Pour conforter le sentiment d'appartenance des immigrants, il faut d'abord leur offrir du travail, soutient le sociologue Gérard Bouchard. Et, puisque les emplois ne sont pas au rendez-vous, Québec doit avoir le courage politique d'imposer des quotas. Entrevue avec le professeur émérite de l'Université du Québec à Chicoutimi.
Que faut-il faire pour voir grandir le sentiment d'appartenance des immigrants à l'égard du Québec?
Il faut réussir leur intégration économique et sociale. Quelqu'un d'exclu et victime de discrimination ne développera jamais de sentiment d'appartenance. Pour sensibiliser quelqu'un et pour le faire vibrer à nos valeurs, il faut d'abord lui donner un travail. Et là-dessus, on a vraiment mal joué nos cartes. Le sous-emploi chez les immigrants bouge peu parce qu'on ne fait pas ce qu'il faut. Le gouvernement pourrait mettre en oeuvre des programmes. Une espèce d'affirmative action, comme ils ont fait aux États-Unis pour créer une classe moyenne afro-américaine. Ça prendrait quelque chose de massif, de déterminé. Qui serait soutenu par la population. Qui serait enveloppé dans un discours. Mais nous, on ne le fait pas.
Pourquoi on ne le fait pas?
Il n'y a pas de volonté politique pour ça. Quand il y a eu la tuerie dans la mosquée de Québec en janvier dernier, le premier ministre Couillard a dit : «Il y a eu un avant et il y aura un après.» Ça laissait entendre que cet événement avait été d'une horreur telle que plus rien n'allait se passer de la même manière. Qu'on allait changer les choses en profondeur. Mais il n'y a rien eu. Ce n'est pas la loi 62 (respect de la neutralité religieuse de l'État) qui va régler les problèmes. Et la Consultation sur la discrimination systémique et le racisme n'a pas levé. Ça s'est transformé en Forum sur la valorisation de la diversité et la lutte contre la discrimination qui a lui-même commencé à branler.
Quel type de politique d'intégration faut-il mettre en oeuvre pour offrir des emplois aux immigrants?

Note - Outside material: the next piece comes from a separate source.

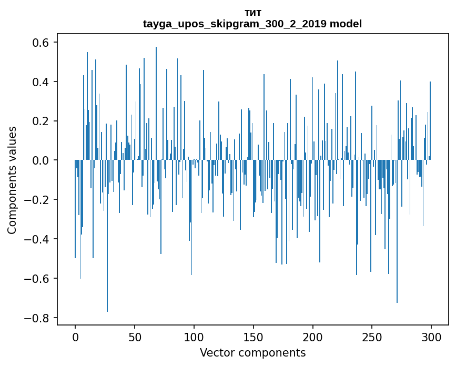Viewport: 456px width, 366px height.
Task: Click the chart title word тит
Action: click(252, 13)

Il faut créer des conditions favorables pour réparer le retard social qu'ils ont accusé. Alors, ça va prendre un discours politique qui a beaucoup d'autorité pour faire accepter ça à la population. Parce que plusieurs pourraient dire : «Non, non, l'égalité, ce sont les mêmes conditions pour tout le monde.» Mais il va falloir faire plus que ça, parce que là, c'est quelque chose de structurel.
Que proposez-vous?
Il faut instituer des quotas. Un peu comme on l'a fait pour l'égalité hommes-femmes. Ça, ce sont des choses très concrètes. On fixe la barre. Par exemple, il faut qu'il y ait la moitié des femmes dans les conseils d'administration. Et il y a des organismes de surveillance pour voir comment ça se passe. Pour les travailleurs immigrants, on pourrait soumettre les entreprises à certaines règles pour l'embauche. Bref, il y a plein de mesures qui pourraient être appliquées. Mais il faudrait que ce soit enveloppé dans un discours politique qui rend la chose acceptable à l'ensemble de la population. Autrement, ça va passer pour une injustice, pour des privilèges aux immigrants. Et ce discours-là est déjà présent.

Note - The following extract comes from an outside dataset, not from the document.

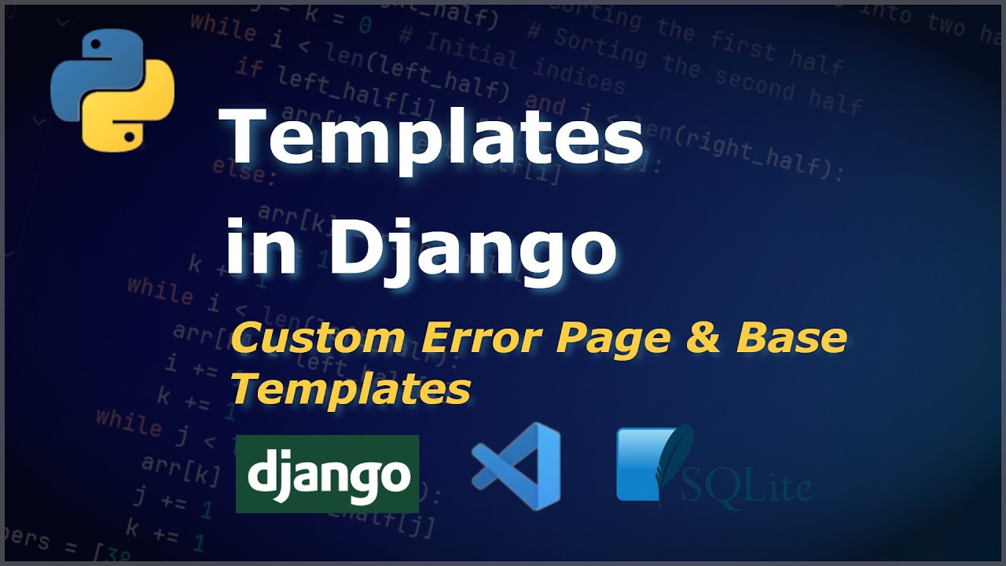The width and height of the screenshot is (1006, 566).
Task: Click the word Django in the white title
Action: (472, 248)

Pourquoi les travailleurs immigrants sont-ils moins recherchés?
D'abord, il y a une forme de corporatisme quand vient le temps de reconnaître les diplômes obtenus à l'étranger. De plus, il y a, étrangement, certaines résistances syndicales à l'embauche d'immigrants dans la fonction publique. Ensuite, du côté des PME, on se tourne souvent vers des connaissances, des parents (appelons ça «le facteur cousin»), quand vient le temps d'engager. Ce facteur est beaucoup moins présent dans les multinationales.
Quels sont les impacts de ce type de discrimination?
Je me suis souvent fait dire par des immigrants, ou par des membres des minorités, qui étaient sans emploi : «M. Bouchard, votre modèle d'interculturalisme, ça a du bon sens, mais pourquoi ce serait très important pour nous... on n'a pas d'emplois. Nos enfants nous regardent et nous demandent pourquoi on ne travaille pas.»